Home Why use DigitalMove? Overcoming the information challenge: Part 1

Overcoming the information challenge: Part 1

DigitalMove is a technology project, aiming to give home movers the best experience from start to finish.

Andy Weston is the Innovation Director & Co-founder of ULS Technology plc. Andy first conceived of DigitalMove back in 2013. It’s come a long way since then, but there’s plenty more to do!

In my previous post, I outlined a vision of being able to buy a house as quickly and easily as we buy a car, or even a TV from Amazon.

There are three main challenges facing a conveyancer, when acting for a homebuyer.

1. ensuring they are fully informed to make that important buying decision.
2. ensuring they have the funds to do so.
3. ensuring all other parties in the chain are equally ready to go.

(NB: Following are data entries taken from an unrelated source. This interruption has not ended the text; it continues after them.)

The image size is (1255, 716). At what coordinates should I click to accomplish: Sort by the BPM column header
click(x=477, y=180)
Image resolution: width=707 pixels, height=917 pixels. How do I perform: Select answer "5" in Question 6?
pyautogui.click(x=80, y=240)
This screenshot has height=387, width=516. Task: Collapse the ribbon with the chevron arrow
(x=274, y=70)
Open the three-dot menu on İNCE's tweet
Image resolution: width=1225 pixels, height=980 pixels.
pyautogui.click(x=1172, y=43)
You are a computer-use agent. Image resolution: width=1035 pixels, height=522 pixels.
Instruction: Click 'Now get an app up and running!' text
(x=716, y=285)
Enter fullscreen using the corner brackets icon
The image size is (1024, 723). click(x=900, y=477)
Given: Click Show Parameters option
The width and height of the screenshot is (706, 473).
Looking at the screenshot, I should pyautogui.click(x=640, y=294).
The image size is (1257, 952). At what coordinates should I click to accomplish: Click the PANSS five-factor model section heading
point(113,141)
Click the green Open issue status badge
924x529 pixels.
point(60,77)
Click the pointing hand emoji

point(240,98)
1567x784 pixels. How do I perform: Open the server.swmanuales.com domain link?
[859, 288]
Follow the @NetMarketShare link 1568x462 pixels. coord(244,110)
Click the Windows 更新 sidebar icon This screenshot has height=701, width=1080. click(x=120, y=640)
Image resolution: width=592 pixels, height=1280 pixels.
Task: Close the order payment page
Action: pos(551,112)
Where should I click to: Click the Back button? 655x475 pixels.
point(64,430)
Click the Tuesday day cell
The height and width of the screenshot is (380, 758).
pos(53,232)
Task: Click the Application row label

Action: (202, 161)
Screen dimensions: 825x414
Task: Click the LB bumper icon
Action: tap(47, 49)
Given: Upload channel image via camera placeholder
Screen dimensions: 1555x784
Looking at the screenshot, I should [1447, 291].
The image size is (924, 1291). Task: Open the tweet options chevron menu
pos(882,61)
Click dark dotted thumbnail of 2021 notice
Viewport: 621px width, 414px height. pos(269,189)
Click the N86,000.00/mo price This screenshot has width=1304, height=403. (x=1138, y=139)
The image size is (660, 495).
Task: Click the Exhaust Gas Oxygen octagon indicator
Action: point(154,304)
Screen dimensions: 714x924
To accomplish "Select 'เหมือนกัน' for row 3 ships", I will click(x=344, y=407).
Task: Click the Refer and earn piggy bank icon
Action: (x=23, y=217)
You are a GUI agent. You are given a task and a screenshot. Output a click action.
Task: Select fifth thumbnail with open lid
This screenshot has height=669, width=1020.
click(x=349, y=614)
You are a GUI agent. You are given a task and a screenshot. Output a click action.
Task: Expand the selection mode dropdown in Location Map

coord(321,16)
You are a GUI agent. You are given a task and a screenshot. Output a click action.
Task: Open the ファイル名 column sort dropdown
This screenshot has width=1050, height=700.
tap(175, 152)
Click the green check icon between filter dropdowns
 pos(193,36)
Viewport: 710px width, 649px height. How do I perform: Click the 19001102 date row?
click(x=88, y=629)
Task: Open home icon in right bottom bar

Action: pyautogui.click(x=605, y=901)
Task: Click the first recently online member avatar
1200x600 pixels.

If we are to realise this vision, we need to make each of these steps much more efficient.

Let’s consider the first one: ensuring the buyer is fully informed. I can’t commit to buying a house for a particular price until I have all the information that might affect my decision. The best experience for me as a buyer would be for that information to be available instantly at the click of a button, and in a format I can understand easily. So how practical is that?

Before answering that question, it’s probably worth just exploring the types of information we’re talking about. As a buyer there are three main areas I need to be concerned with:

1. The property.
2. Its ‘title’: the legal rules relating to the property.
3. Its environment: the surrounding area.

Property

I want to know the condition of the property so I can budget for any work that might need doing. I also want to know about alterations that have been made, planning permissions, boundaries, disputes with neighbours, warranties, the contents I am buying, parking restrictions, connected services and any financial charges imposed by the local authority.

Title

A property’s ‘title’ is the technical legal bit. I must be sure that the seller actually has the right to sell it for a start – otherwise I could lose a lot my money! I want to be sure the title documents aren’t ‘defective’– missing something important or containing something they shouldn’t. I also want to know about easements, such as rights of way, and covenants – the rules about what I can or can’t do with the property.

Environment

Looking beyond the boundary of the property itself, I’m going to want to know whether access roads are adopted by the council, where the sewerage & drainage goes, whether any new building is planned nearby or any big infrastructure projects such as HS2. Not to mention the risks of flooding, contaminated land, and poor ground stability.

Information upfront

Currently, as you can imagine, all this information takes time to collect and there is often a cost to obtaining it. One possible way to make it available instantly, is for the seller to gather and pay for it all in advance.

I believe that certainly must be part of the solution. Any information that only the seller is likely to know should be gathered, recorded, and made available digitally, so that the buyer can examine it before they make an offer. This should be done as soon as the seller puts their property on the market. At the moment it doesn’t happen until after the seller has accepted an offer and it often takes weeks before the buyer sees the information.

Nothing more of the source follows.